To do:
Please repeat the records exactly. The pictures are to be left out.

┏━━

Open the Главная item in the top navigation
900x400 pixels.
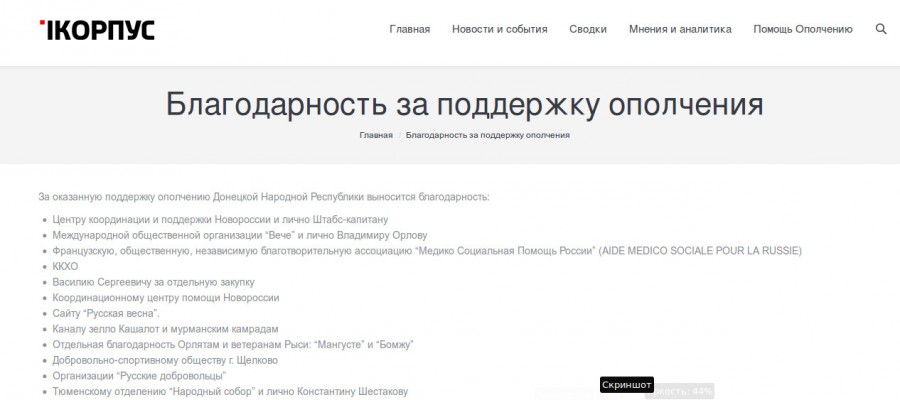[409, 29]
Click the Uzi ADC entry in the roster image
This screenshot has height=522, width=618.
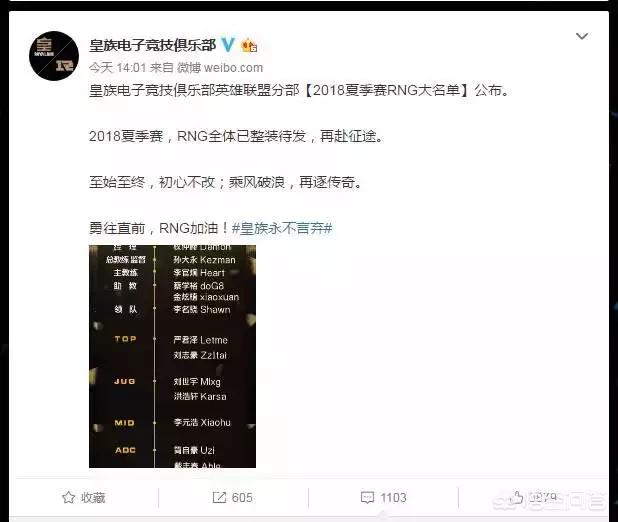(194, 450)
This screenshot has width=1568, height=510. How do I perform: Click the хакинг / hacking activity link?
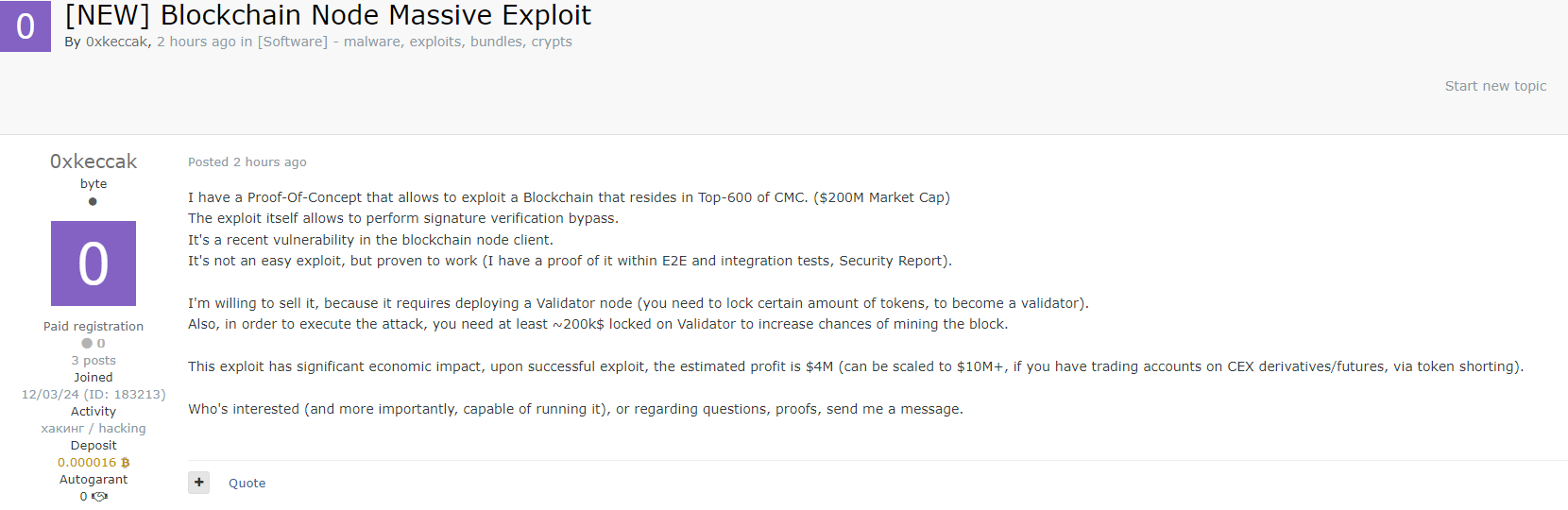94,429
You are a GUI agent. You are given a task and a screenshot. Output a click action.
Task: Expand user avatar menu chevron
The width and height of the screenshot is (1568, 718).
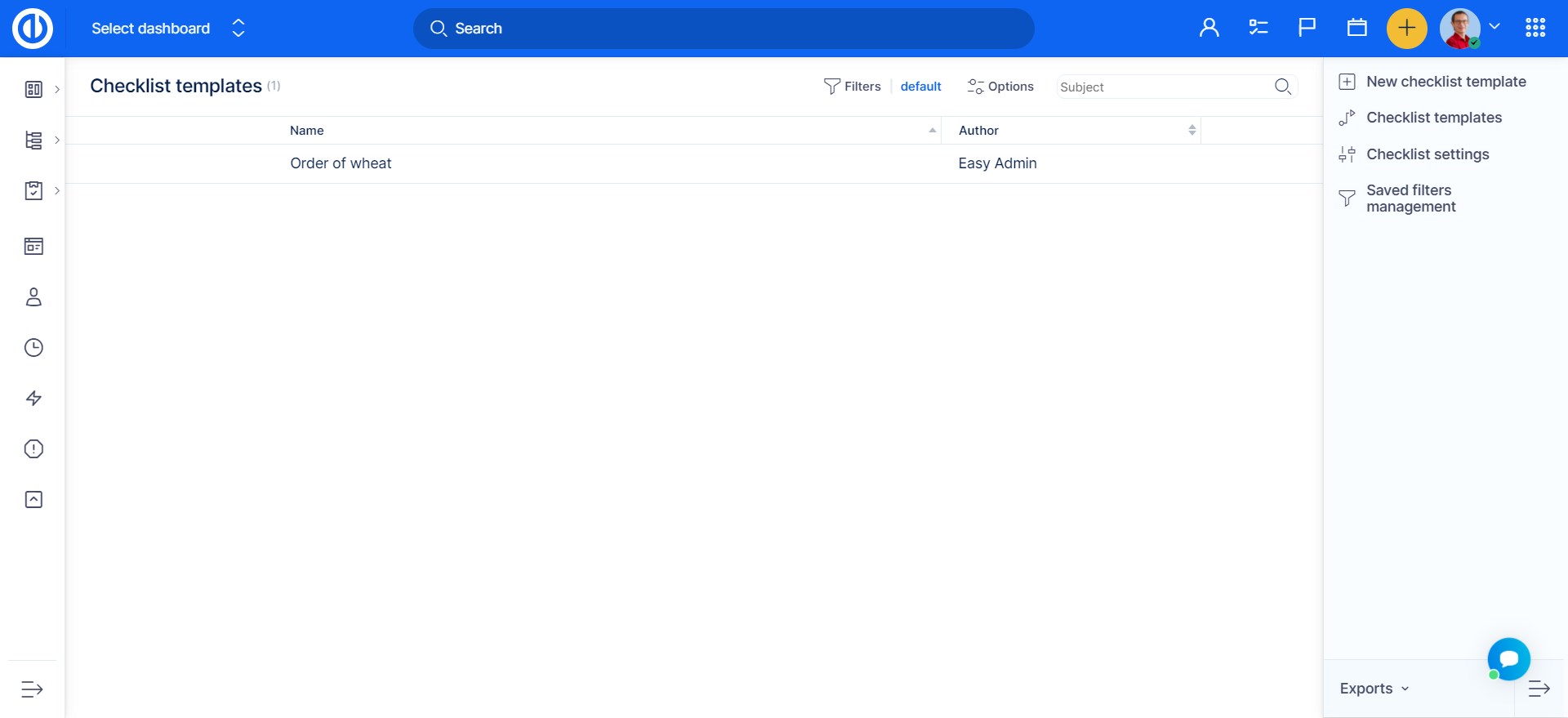point(1494,27)
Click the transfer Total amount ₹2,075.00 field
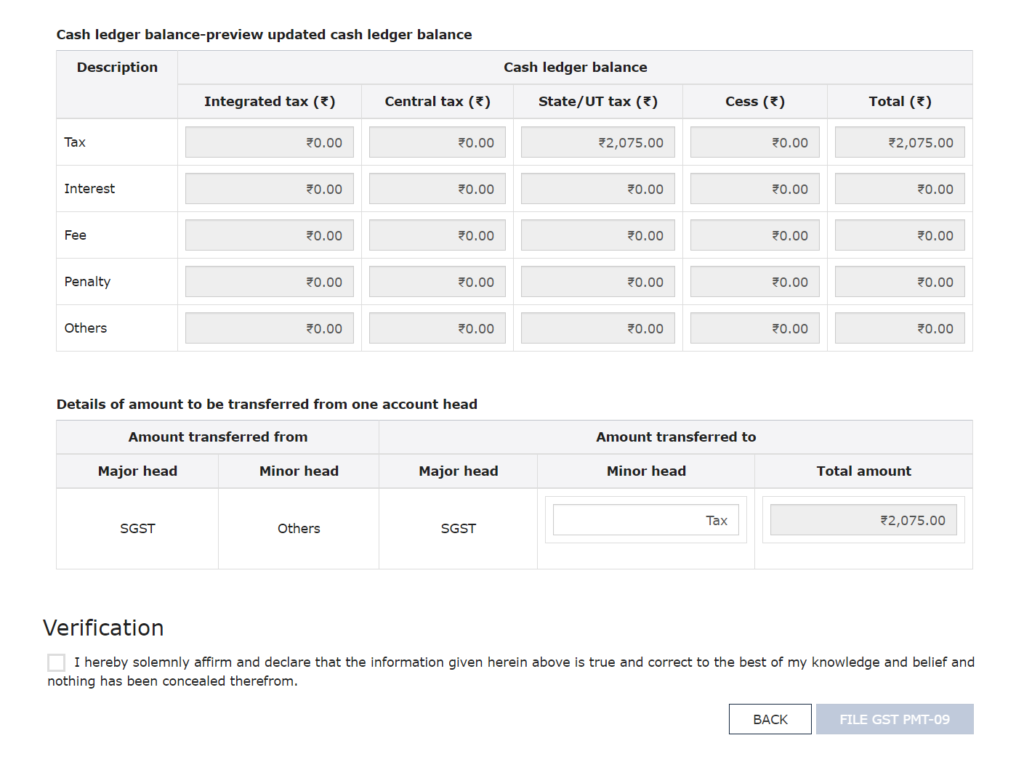1024x775 pixels. coord(863,520)
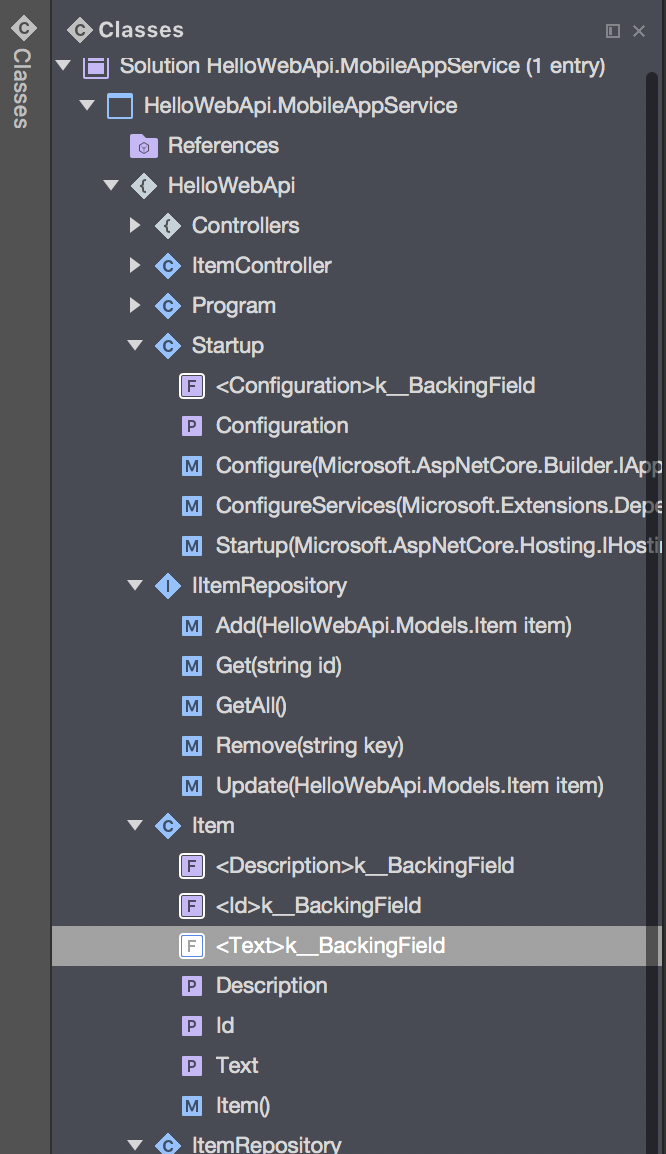Click the method icon next to GetAll()

coord(192,705)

┗━━

Result:
Open the Главная item in the top navigation
900x400 pixels.
[409, 29]
Click the Uzi ADC entry in the roster image
This screenshot has height=522, width=618.
(194, 450)
This screenshot has width=1568, height=510. How do I perform: Click the хакинг / hacking activity link?
94,429
You are a GUI agent. You are given a task and a screenshot. Output a click action.
Task: Expand user avatar menu chevron
The width and height of the screenshot is (1568, 718).
point(1494,27)
Click the transfer Total amount ₹2,075.00 field
1024x775 pixels. coord(863,520)
Click the method icon next to GetAll()

coord(192,705)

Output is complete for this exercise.